Bereitgestellter Text:

○ ○ ○ ○ ○

Eine aktuelle Studie beweist, dass virale DNA aus prähistorischen Proben gewonnen werden kann und dass das Hepatitis-B-Virus seit mindestens 7.000 Jahren in Europa vorkommt

9. Mai 2018

Die folgende Presseinformation ist auch als PDF zum Herunterladen erhältlich.

Einem internationalen Forscherteam unter Leitung von Wissenschaftlern des MaxPlanck-Instituts für Menschheitsgeschichte und der Universität Kiel ist es gelungen, das Genom europäischer Hepatitis-B-Stämme der Steinzeit und des Mittelalters zu rekonstruieren. Erstmals konnte damit die DNA eines Virus aus der menschlichen Vorgeschichte gewonnen werden. Sie belegt, dass Hepatitis B schon seit mindestens 7.000 Jahren in Europa existiert. Das Genom aus Karsdorf in Sachsen-Anhalt stellt den ältesten bisher genetisch untersuchten Krankheitserreger dar. Auch wenn das prähistorische Virus dem heutigen sehr ähnlich ist, stellt der ältere Stamm eine eigenständige und inzwischen verschwundene Linie des Virus dar, deren nächste Verwandte heute bei Schimpansen und Gorillas vorkommen.

○ ○ ○ ○ ○

Gegebene Einträge:

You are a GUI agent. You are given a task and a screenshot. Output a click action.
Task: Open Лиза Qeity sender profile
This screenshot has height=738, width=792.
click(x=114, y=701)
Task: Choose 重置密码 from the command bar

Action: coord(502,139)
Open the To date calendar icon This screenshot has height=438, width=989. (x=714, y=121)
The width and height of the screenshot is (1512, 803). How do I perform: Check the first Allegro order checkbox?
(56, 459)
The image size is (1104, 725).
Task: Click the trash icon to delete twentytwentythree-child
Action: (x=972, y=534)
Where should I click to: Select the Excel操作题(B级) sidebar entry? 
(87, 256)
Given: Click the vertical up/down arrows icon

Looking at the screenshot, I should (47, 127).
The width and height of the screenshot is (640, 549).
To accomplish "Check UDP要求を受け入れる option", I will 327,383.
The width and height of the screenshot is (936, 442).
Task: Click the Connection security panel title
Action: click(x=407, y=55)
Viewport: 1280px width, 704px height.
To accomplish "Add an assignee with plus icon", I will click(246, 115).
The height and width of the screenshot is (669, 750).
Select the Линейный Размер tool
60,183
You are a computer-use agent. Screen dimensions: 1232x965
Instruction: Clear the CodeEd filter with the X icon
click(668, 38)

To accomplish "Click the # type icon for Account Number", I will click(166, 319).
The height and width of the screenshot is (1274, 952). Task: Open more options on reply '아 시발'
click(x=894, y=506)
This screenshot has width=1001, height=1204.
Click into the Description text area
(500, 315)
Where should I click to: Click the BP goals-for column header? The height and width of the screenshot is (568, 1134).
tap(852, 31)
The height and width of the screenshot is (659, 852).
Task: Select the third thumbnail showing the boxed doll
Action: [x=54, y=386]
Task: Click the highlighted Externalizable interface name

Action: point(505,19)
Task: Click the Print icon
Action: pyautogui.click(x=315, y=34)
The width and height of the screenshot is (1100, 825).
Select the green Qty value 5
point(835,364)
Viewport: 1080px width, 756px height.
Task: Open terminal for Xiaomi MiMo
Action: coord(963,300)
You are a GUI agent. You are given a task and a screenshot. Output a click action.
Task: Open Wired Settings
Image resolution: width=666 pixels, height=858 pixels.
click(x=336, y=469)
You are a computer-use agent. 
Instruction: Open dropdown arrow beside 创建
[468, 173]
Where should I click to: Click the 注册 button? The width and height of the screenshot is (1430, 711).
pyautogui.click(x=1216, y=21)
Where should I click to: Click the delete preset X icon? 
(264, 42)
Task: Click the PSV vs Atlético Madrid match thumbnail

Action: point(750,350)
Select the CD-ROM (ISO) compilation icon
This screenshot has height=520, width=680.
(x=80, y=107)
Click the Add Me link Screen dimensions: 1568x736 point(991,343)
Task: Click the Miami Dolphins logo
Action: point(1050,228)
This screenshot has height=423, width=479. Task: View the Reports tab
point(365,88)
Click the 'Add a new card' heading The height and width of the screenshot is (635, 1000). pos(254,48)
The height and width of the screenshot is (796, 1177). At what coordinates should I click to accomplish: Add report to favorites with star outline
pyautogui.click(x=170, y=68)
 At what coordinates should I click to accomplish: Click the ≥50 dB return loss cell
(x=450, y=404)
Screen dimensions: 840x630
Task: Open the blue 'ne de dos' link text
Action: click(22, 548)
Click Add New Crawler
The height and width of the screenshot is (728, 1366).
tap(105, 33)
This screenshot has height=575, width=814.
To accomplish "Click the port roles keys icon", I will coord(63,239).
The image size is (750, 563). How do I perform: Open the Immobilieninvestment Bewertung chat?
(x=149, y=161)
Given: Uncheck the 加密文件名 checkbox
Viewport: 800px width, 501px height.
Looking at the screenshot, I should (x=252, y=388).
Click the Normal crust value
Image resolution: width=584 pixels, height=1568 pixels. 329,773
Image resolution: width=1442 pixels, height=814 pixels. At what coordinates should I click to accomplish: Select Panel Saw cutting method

○ ○ ○ ○ ○

Aufgabenliste:
1. Beantworte die folgenden Fragen zum Pressetext über das Hepatitis-B-Virus.
(a) Seit wie vielen Jahren existiert Hepatitis B dem Pressetext zufolge mindestens in Europa?
(b) An welchem Datum ist der Pressetext erschienen?
(c) Bei welchen Tieren kommen heute die nächsten Verwandten der verschwundenen Linie des Virus vor?
2. Führe den Pressetext über das Hepatitis-B-Virus im Anschluss an seinen letzten Satz weiter.

Lösungen je Aufgabe:
1.
(a) Seit mindestens 7.000 Jahren.
(b) Am 9. Mai 2018.
(c) Bei Schimpansen und Gorillas.

2.
Das Hepatitis-B-Virus (HBV) ist heutzutage einer der am weitesten verbreiteten Krankheitserreger, er betrifft weltweit mehr als 250 Millionen Menschen. Die Herkunft und die Entwicklungsgeschichte des Virus sind jedoch unbekannt. Die Erforschung seiner Evolution und Geschichte erwies sich als besonders schwierig, da bislang keine VirusDNA erfolgreich aus prähistorischem Probenmaterial gewonnen werden konnte. Im Rahmen der vorliegenden Studie (erschienen in der Zeitschrift eLife) ist es einem internationalen Forscherteam unter Leitung von Wissenschaftlern des Max-Planck-Instituts für Menschheitsgeschichte und des Instituts für Klinische Molekularbiologie der Christian-Albrechts-Universität zu Kiel gelungen, nicht nur die aDNA (ancient DNA = alte DNA aus prähistorischen und historischen Zeiten) des Virus zu gewinnen, sondern auch die Genome dreier Hepatitis-B-Virusstämme zu rekonstruieren – zwei datieren aus der Jungsteinzeit, einer aus dem Mittelalter.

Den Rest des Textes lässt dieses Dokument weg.